| Okuma Metni |
################

Tüm dünyada erkek egemen kapitalist sitemde verilen mücadeleler sonucu kazanılan kürtaj hakkı tam güvence altına alınamadığı gibi halen saldırı hattı altındadır. Son yıllarda politik ibrenin ırkçı, gerici -aşırı sağcı ve faşist iktidarlara doğru eğilmesiyle birlikte kürtaj hakkı pek çok ülkede iktidarların saldırı politikaların öznelerinden biri olmaya devam etmektedir. Özellikle seçim dönemlerinde kürtaj hakkı her ülkede her fırsatta buzdolabından çıkarılıp ısıtılan ve kadınlardan çok erkeklerin konuştuğu can alıcı bir konudur.
Kadınların büyük mücadeleler vererek kazandığı bu hak, hâlâ bazı ülkelerde yasak, kimi ülkelerde kısıtlı, kimilerinde ise ücretli. Amerika Birleşik Devletleri’nde, Yüksek Mahkeme’nin 24 Haziran 2022 tarihli kararının ardından on dört eyalet kürtajı yasaklamıştı. Yasaklılar kervanına Polonya ve Malta katılmış olup İtalya ve Macaristan da pusuda beklemektedir.

################

| Görev A |
Okuma metnine göre, Amerika Birleşik Devletleri'nde Yüksek Mahkeme'nin 24 Haziran 2022 tarihli kararının ardından kaç eyalet kürtajı yasaklamıştır?
| Görev B |
Okuma metninde "Tüm dünyada erkek" sözleriyle başlayıp "alıcı bir konudur." sözleriyle biten bölümü hiç değiştirmeden yazın.

################

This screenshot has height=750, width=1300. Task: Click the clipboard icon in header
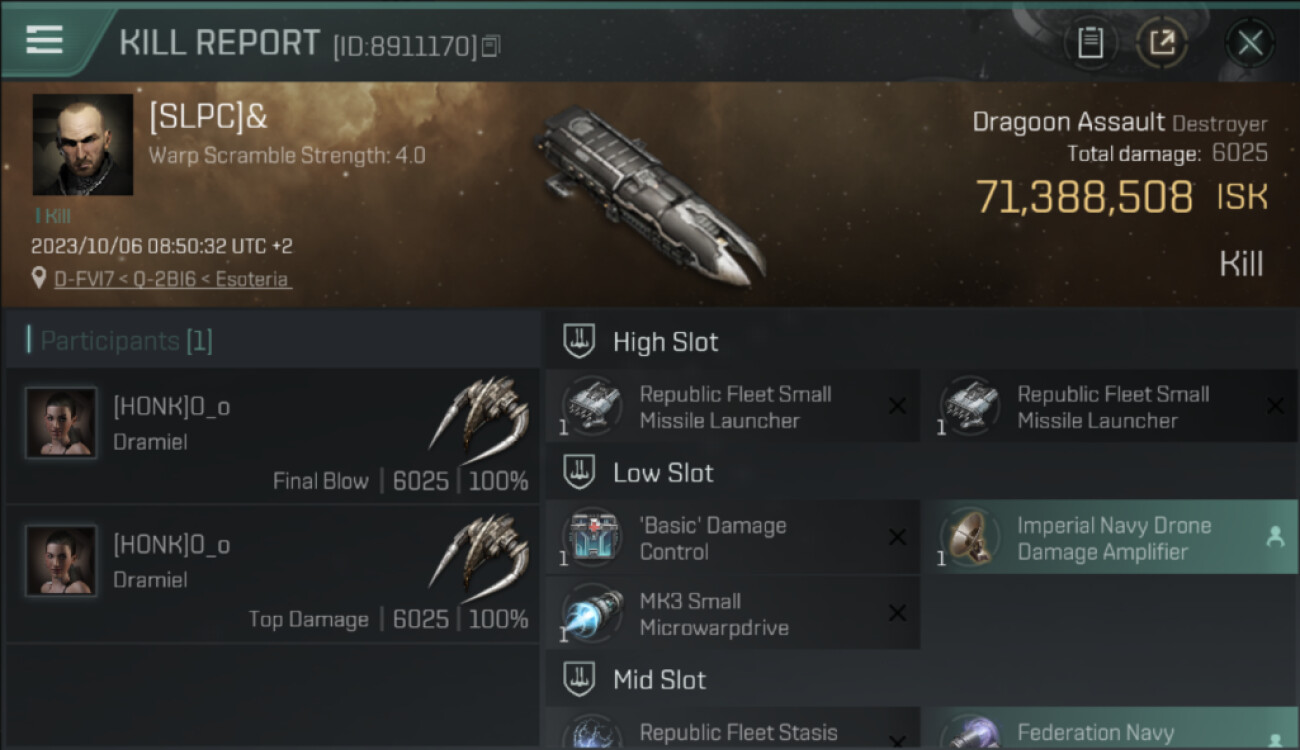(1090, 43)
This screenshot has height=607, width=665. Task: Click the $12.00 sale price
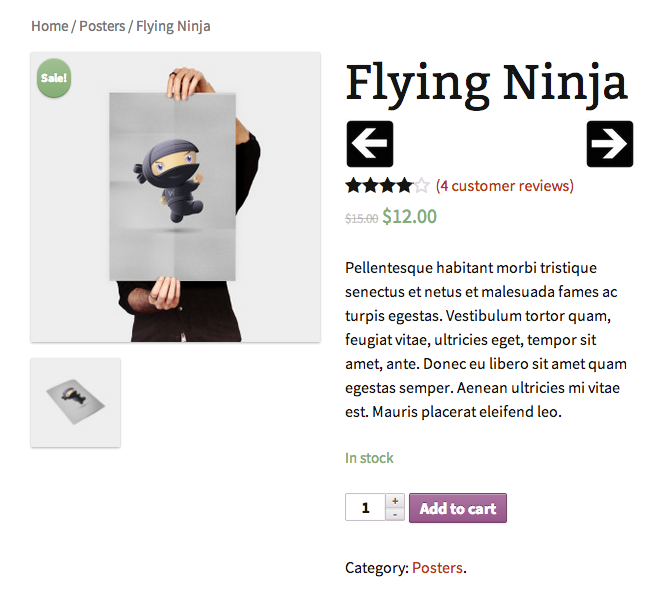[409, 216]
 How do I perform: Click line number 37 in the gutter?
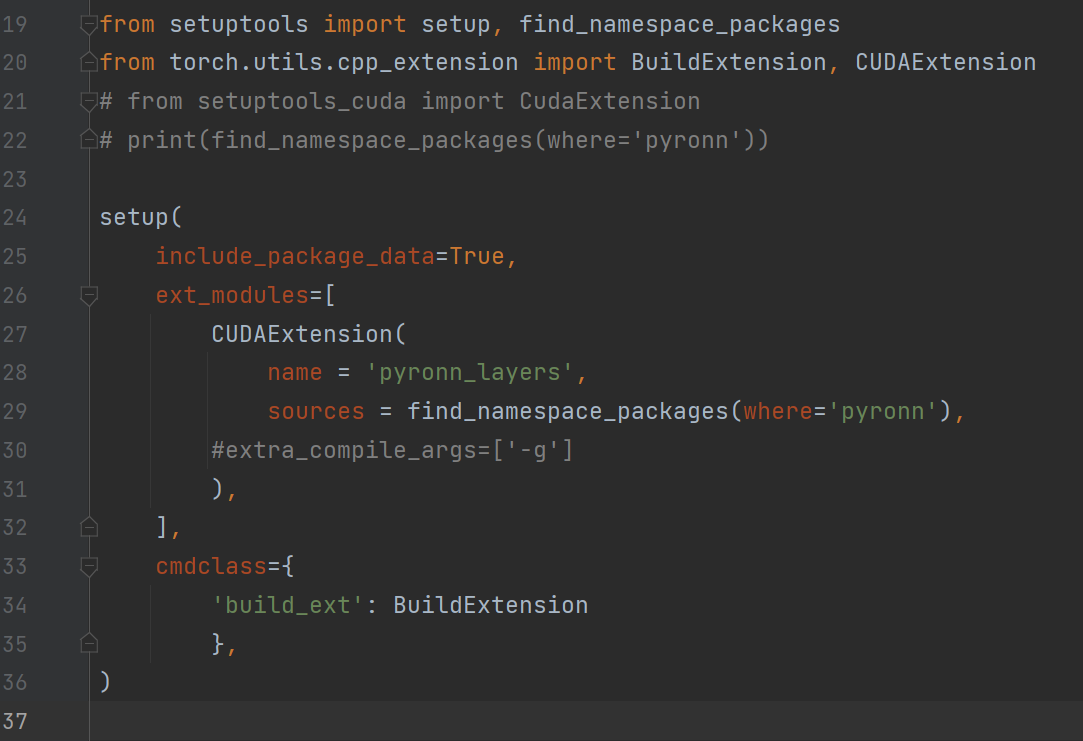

################

| Beklenen Çıktı A |
On dört eyalet.

| Beklenen Çıktı B |
Tüm dünyada erkek egemen kapitalist sitemde verilen mücadeleler sonucu kazanılan kürtaj hakkı tam güvence altına alınamadığı gibi halen saldırı hattı altındadır. Son yıllarda politik ibrenin ırkçı, gerici -aşırı sağcı ve faşist iktidarlara doğru eğilmesiyle birlikte kürtaj hakkı pek çok ülkede iktidarların saldırı politikaların öznelerinden biri olmaya devam etmektedir. Özellikle seçim dönemlerinde kürtaj hakkı her ülkede her fırsatta buzdolabından çıkarılıp ısıtılan ve kadınlardan çok erkeklerin konuştuğu can alıcı bir konudur.